Requirement: From the entries below, work out the number of lines that hold the word "screenshot", and give that number alone.

Extracted entries:

•••

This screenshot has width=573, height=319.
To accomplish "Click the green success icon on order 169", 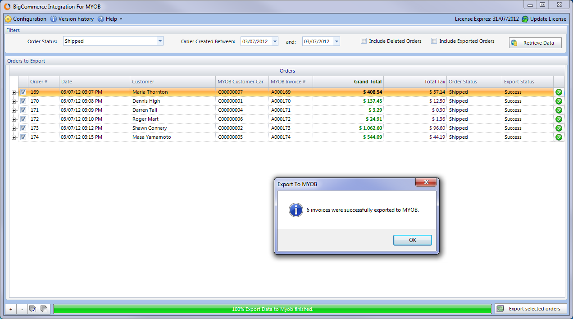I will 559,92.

•••

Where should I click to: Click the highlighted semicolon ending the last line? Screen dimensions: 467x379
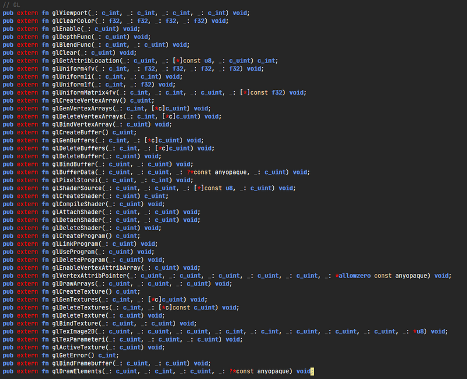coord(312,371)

•••

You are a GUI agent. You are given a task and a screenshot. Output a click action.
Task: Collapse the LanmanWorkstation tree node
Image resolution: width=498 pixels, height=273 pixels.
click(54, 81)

•••

Output below: 2